Jak to naprawić? Reemerge nic nie daje.

----------

## lsdudi

wyglad na na problem z flagą ppds

----------

## SlashBeast

Może coś z hardware? Procesor podkręcony? Może ram podkręcony? Albo szlag trafił ram.

----------

## LinuxTux

To raczej nie hardware. Ram sprawdzałem, w różnych kombinacjach - bez rezultatu.

Nie bawię się w overclocking, mam hasełko na bios - jestem jedynym userem komputera.

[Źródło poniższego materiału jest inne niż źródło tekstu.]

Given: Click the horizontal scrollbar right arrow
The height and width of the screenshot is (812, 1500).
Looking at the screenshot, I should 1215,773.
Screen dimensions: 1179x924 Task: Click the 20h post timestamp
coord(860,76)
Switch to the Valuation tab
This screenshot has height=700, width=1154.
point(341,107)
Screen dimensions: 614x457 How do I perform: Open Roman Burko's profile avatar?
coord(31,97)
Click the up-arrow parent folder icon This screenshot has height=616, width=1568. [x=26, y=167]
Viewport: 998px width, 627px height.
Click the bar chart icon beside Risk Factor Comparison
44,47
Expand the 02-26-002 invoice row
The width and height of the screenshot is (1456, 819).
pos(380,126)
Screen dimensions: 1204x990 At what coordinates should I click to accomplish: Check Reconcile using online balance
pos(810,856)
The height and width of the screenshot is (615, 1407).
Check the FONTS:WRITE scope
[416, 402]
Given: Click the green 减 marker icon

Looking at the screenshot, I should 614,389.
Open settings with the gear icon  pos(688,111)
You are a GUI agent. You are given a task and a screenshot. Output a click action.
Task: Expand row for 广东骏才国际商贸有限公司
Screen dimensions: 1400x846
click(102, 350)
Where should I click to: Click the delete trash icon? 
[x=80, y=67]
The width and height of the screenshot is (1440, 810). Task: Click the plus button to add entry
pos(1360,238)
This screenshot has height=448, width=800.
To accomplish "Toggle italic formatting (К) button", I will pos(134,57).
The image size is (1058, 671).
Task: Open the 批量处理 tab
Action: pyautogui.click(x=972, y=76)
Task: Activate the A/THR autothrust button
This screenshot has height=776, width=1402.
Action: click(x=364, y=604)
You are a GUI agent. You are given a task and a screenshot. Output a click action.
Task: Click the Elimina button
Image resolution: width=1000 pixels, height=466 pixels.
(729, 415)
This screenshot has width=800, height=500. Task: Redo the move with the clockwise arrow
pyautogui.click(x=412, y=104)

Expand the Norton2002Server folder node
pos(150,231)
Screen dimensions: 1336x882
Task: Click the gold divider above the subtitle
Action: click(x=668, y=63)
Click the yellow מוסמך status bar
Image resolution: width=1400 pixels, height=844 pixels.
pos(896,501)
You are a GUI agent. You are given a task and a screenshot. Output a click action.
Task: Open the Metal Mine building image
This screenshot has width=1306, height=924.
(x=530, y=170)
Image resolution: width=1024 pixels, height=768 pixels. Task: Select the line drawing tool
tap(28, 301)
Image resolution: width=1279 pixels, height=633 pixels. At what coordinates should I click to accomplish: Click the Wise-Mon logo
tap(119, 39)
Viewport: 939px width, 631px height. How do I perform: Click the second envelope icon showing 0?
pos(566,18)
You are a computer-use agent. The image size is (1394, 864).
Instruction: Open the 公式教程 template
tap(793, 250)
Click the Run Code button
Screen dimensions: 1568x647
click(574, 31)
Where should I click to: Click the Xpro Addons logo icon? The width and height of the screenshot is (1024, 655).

edit: dołączam wywalający się python:

 *Quote:*   

> ar cr libpython2.4.a Python/bltinmodule.o Python/exceptions.o Python/ceval.o Python/compile.o Python/codecs.o Python/errors.o Python/frozen.o Python/frozenmain.o Python/future.o Python/getargs.o Python/getcompiler.o Python/getcopyright.o Python/getmtime.o Python/getplatform.o Python/getversion.o Python/graminit.o Python/import.o Python/importdl.o Python/marshal.o Python/modsupport.o Python/mystrtoul.o Python/mysnprintf.o Python/pyfpe.o Python/pystate.o Python/pythonrun.o Python/structmember.o Python/symtable.o Python/sysmodule.o Python/traceback.o Python/getopt.o Python/pystrtod.o Python/dynload_shlib.o  Python/thread.o
> 
> ar cr libpython2.4.a Modules/config.o Modules/getpath.o Modules/main.o Modules/gcmodule.o 
> 
> ar cr libpython2.4.a Modules/threadmodule.o  Modules/signalmodule.o  Modules/posixmodule.o  Modules/errnomodule.o  Modules/pwdmodule.o  Modules/_sre.o  Modules/_codecsmodule.o  Modules/zipimport.o  Modules/symtablemodule.o  Modules/xxsubtype.o
> ...

 

----------

## lazy_bum

 *LinuxTux wrote:*   

> To raczej nie hardware. Ram sprawdzałem, w różnych kombinacjach - bez rezultatu.

 

Co oznacza "w różnych kombinacjach"? Przekladanie pamięci do innego slotu? Czy to jakieś dziwne określenie narzędzi typu memtest?

----------

## LinuxTux

Pojedyncza kość do jednego slota, bootowanie gentoo i sprawdzanie czy działa. Ale cały czas do tego samego slota. Muszę to dokładniej sprawdzić jeszcze.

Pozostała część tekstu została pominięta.